▸ **WORK ITEM**: Wherever the string "Springs" turns up in the data, copy the whole line.

[[ PROVIDED DATA, beginning ]]

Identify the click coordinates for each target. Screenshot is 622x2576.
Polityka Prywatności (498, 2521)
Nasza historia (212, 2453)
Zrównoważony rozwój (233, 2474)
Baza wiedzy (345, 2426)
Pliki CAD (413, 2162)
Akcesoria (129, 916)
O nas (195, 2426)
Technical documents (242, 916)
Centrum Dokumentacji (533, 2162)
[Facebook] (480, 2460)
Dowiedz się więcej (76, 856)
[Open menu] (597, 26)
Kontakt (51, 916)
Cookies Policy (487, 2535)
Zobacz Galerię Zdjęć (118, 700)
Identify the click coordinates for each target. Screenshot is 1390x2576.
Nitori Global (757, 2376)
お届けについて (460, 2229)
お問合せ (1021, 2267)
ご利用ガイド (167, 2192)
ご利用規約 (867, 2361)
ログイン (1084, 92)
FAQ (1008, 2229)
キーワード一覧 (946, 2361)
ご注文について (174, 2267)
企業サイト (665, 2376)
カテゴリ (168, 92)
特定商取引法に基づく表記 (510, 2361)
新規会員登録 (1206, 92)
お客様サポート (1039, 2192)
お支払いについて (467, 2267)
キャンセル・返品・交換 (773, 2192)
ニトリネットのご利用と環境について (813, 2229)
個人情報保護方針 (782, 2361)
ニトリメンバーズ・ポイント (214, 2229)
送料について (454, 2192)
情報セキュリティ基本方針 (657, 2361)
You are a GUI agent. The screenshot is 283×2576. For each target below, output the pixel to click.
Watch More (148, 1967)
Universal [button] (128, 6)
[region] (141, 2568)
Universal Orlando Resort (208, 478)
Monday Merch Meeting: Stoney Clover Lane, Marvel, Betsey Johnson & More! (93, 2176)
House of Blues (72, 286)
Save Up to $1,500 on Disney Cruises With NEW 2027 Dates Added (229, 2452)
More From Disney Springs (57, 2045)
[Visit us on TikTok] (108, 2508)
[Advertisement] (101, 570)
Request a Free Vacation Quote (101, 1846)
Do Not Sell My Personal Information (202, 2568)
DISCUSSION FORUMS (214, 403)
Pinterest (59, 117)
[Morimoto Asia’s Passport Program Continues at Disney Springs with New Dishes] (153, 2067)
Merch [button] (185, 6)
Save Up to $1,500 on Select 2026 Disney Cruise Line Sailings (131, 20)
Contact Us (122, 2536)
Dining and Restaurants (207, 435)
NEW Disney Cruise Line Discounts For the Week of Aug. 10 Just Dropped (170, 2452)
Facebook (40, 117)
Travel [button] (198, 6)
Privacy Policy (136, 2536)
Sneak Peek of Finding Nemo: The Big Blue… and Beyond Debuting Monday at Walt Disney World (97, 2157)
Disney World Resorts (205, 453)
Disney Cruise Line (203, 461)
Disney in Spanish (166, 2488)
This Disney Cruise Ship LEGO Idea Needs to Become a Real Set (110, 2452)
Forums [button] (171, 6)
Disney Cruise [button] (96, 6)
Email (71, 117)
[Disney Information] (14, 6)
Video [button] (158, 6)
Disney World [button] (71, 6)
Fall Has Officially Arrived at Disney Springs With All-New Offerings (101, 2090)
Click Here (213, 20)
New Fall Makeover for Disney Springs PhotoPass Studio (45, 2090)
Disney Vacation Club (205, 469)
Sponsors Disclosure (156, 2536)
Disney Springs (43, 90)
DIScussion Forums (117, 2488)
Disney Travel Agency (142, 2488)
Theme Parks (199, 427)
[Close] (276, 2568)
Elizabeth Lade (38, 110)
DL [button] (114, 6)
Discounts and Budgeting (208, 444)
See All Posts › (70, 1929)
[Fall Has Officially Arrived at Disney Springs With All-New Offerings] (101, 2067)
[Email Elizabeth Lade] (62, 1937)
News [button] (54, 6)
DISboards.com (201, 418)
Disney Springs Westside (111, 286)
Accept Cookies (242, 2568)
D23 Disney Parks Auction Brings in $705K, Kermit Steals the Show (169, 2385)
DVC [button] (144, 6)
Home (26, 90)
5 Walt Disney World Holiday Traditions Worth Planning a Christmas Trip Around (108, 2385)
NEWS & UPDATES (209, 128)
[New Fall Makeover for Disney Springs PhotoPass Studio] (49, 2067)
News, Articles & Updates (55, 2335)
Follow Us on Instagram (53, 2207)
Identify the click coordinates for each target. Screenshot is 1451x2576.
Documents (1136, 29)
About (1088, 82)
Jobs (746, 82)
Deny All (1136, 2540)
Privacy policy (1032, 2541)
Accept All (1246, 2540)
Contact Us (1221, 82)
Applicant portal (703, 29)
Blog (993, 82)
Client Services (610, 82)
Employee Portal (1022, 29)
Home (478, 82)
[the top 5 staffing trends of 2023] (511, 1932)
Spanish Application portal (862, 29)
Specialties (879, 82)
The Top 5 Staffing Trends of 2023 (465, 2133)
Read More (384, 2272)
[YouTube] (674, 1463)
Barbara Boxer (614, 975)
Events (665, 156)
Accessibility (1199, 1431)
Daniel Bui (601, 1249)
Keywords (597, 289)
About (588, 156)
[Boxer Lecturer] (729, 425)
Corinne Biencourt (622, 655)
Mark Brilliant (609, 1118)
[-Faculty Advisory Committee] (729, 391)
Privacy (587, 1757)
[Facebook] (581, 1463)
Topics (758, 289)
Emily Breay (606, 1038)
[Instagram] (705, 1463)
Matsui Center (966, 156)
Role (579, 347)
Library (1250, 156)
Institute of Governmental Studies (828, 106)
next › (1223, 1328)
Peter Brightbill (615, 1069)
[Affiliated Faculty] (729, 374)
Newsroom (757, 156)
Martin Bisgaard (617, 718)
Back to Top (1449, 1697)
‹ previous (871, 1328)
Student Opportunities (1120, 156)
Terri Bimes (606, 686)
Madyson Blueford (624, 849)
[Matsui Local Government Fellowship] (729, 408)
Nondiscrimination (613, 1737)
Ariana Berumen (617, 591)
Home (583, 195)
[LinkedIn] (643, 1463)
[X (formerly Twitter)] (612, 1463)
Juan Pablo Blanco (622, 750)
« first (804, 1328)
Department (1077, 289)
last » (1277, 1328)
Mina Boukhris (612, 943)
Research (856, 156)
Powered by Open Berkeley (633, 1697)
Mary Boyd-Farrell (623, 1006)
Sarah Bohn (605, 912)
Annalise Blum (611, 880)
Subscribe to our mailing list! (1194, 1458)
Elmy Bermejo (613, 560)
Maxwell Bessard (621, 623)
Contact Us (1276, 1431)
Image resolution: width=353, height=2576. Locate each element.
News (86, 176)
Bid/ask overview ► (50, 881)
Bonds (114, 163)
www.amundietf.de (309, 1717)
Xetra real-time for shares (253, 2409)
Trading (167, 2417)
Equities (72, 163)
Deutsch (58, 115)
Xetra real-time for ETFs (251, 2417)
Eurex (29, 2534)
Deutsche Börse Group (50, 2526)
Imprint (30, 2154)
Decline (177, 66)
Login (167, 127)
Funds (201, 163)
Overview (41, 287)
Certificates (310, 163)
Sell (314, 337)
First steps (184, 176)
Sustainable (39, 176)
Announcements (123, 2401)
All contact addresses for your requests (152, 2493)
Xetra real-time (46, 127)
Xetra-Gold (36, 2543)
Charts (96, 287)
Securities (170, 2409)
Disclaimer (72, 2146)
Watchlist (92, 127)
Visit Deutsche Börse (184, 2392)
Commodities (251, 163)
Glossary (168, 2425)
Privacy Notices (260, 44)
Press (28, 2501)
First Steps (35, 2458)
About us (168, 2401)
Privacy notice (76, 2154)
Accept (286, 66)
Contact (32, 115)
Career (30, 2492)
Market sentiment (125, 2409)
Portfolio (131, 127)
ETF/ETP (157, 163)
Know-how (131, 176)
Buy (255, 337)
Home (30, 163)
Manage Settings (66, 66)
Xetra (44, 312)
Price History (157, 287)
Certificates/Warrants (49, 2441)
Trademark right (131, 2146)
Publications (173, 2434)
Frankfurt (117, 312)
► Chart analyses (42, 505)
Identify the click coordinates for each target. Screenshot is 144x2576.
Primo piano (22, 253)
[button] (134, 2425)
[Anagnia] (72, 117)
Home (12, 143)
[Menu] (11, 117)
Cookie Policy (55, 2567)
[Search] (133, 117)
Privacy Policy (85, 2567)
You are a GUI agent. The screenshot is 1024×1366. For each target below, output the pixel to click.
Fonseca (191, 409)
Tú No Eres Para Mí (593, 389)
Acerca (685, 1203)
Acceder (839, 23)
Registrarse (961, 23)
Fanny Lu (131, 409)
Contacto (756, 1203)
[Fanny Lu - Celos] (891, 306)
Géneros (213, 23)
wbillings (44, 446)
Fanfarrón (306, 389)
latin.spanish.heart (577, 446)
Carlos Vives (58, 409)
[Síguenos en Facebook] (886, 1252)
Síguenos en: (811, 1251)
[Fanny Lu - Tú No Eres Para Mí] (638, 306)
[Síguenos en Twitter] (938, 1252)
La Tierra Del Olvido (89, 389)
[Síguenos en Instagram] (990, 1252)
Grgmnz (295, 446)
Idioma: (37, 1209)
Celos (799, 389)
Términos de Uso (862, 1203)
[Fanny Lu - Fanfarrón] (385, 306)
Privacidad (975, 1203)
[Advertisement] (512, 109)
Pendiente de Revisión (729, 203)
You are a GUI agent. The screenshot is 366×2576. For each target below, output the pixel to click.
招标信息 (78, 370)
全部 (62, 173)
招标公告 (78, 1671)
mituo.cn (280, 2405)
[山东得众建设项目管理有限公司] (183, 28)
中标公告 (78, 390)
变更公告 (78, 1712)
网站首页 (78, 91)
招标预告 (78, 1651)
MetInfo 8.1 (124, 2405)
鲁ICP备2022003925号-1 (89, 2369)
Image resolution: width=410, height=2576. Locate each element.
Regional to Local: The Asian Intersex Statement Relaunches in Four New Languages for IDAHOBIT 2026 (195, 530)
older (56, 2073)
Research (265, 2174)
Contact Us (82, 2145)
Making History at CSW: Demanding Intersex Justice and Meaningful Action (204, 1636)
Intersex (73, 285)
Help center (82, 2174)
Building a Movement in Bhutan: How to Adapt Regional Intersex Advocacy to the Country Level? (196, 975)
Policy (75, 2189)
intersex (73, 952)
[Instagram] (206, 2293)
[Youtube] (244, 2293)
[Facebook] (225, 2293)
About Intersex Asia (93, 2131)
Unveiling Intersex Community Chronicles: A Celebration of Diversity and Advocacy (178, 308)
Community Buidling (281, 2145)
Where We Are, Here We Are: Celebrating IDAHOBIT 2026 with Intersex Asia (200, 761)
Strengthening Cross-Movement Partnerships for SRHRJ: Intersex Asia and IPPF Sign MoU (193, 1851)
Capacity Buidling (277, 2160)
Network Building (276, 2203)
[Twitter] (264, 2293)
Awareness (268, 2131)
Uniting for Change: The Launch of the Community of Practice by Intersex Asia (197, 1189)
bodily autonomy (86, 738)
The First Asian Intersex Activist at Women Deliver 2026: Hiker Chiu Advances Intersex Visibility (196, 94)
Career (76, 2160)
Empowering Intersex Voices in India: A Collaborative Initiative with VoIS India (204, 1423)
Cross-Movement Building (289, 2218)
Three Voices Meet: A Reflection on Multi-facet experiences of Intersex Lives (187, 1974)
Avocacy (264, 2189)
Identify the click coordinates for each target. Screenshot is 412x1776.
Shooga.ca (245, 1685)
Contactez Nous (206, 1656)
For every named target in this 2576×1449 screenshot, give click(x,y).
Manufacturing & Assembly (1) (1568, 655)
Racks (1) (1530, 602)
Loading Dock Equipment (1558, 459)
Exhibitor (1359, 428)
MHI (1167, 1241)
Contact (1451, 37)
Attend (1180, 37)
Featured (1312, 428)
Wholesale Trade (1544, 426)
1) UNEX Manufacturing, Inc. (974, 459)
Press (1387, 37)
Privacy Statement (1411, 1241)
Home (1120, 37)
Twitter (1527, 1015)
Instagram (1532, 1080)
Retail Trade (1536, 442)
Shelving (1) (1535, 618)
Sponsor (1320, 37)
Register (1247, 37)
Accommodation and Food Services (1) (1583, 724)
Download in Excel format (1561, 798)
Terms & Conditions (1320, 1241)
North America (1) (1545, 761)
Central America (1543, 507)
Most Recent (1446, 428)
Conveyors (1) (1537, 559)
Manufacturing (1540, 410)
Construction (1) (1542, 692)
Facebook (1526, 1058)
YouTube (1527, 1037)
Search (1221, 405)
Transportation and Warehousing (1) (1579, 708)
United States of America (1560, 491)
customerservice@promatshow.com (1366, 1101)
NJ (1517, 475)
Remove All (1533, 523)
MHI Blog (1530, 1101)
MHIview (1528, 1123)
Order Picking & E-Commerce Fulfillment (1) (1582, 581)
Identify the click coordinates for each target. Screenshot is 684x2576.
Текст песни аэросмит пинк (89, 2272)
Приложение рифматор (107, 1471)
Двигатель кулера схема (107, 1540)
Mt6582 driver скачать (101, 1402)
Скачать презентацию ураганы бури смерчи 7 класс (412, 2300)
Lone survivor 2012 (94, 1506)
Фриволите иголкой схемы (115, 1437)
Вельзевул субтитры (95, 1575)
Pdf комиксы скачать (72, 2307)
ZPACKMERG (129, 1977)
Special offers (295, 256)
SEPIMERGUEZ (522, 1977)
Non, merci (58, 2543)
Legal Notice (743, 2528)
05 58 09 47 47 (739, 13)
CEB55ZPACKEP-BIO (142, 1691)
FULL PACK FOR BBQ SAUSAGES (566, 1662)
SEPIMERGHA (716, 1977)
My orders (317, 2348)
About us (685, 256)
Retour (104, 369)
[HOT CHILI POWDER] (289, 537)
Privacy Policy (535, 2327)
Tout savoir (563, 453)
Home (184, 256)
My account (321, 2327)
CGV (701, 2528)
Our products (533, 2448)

[[ PROVIDED DATA, end ]]

▸ **SOLUTION TO THIS EXERCISE**:
More From Disney Springs (57, 2045)
[Morimoto Asia’s Passport Program Continues at Disney Springs with New Dishes] (153, 2067)
Fall Has Officially Arrived at Disney Springs With All-New Offerings (101, 2090)
New Fall Makeover for Disney Springs PhotoPass Studio (45, 2090)
Disney Springs (43, 90)
[Fall Has Officially Arrived at Disney Springs With All-New Offerings] (101, 2067)
Disney Springs Westside (111, 286)
[New Fall Makeover for Disney Springs PhotoPass Studio] (49, 2067)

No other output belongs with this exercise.